■ **Exercise objective**: From the first line to the last, return the data exactly, with no pictures.
+ + + + + + +
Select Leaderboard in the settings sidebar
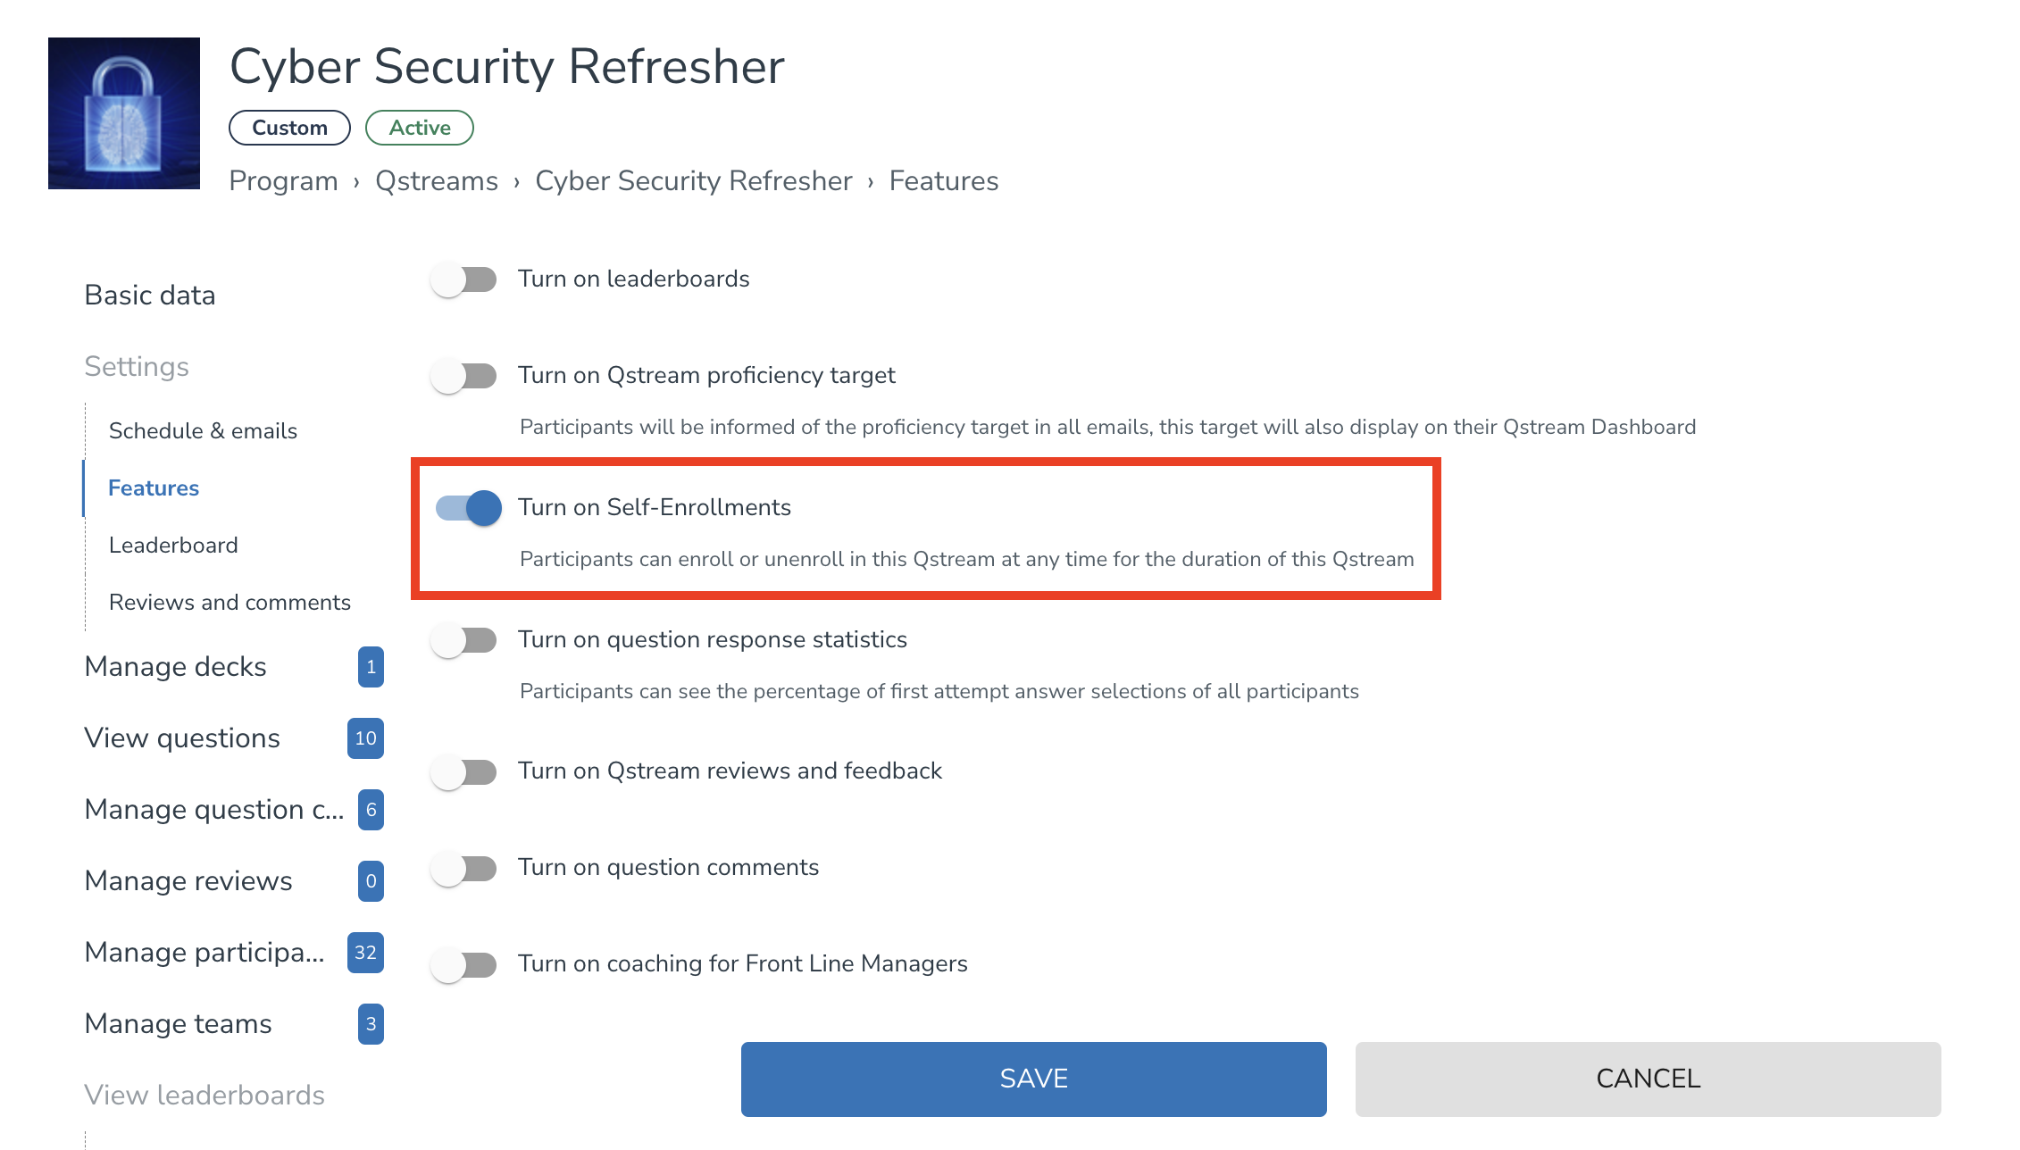Viewport: 2020px width, 1150px height. tap(173, 546)
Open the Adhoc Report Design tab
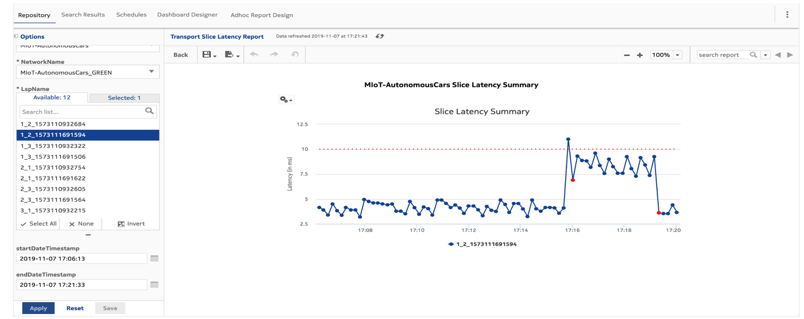Viewport: 804px width, 319px height. pos(261,15)
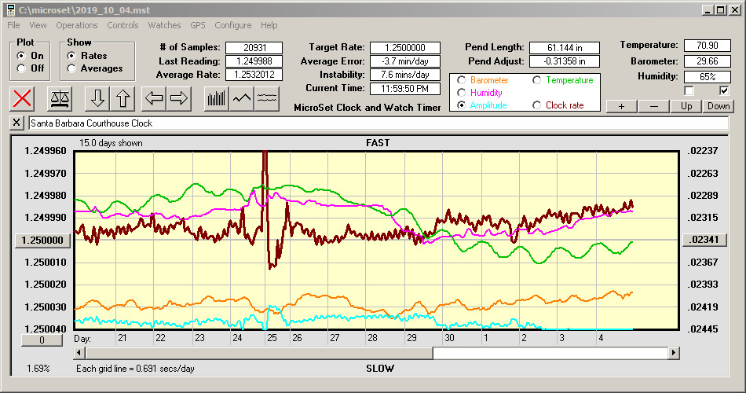Click the red X clear button
Image resolution: width=746 pixels, height=393 pixels.
24,98
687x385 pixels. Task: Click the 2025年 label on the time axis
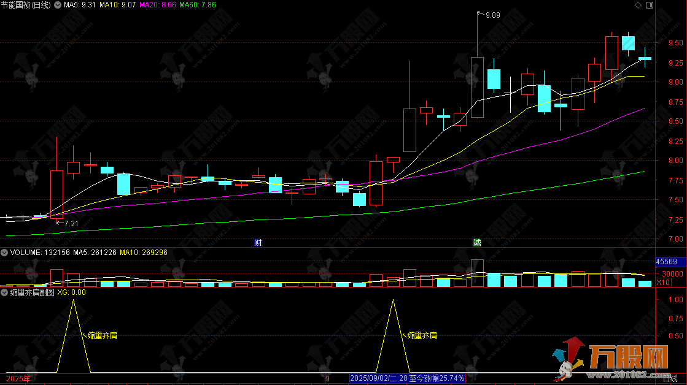(17, 379)
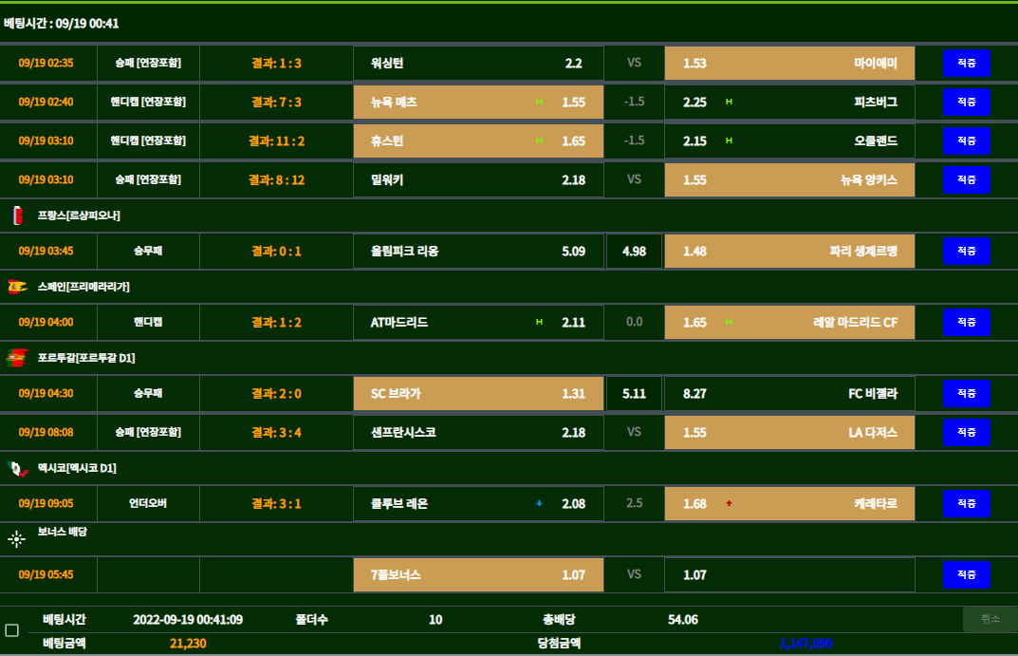
Task: Click the 보너스 배당 crosshair icon
Action: 17,539
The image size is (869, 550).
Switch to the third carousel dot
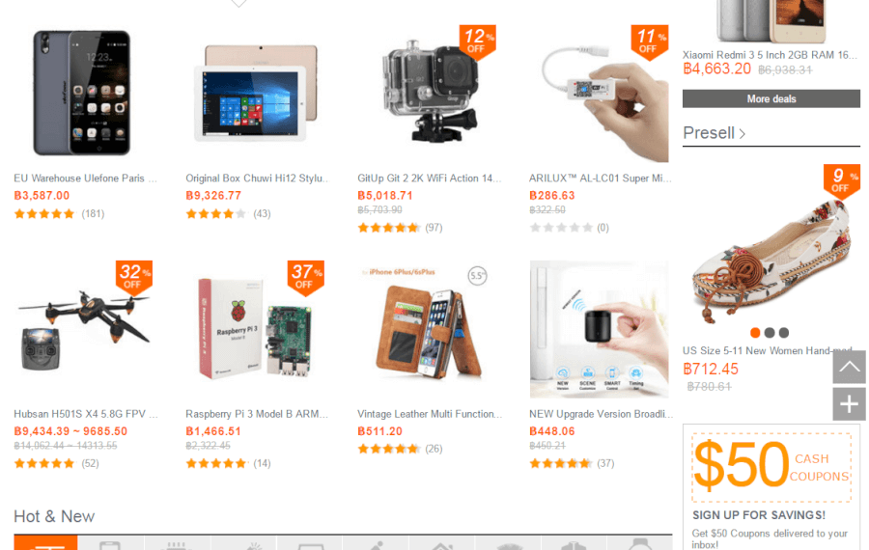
+ + + + + + +
■ **Completed exercise**:
Select Leaderboard in the settings sidebar
Viewport: 2020px width, 1150px height. tap(173, 546)
Open the Adhoc Report Design tab
Viewport: 804px width, 319px height. pos(261,15)
Click the red X clear button
Image resolution: width=746 pixels, height=393 pixels.
24,98
687x385 pixels. Task: Click the 2025年 label on the time axis
(17, 379)
Task: Click the 보너스 배당 crosshair icon
Action: 17,539
The image size is (869, 550).
Switch to the third carousel dot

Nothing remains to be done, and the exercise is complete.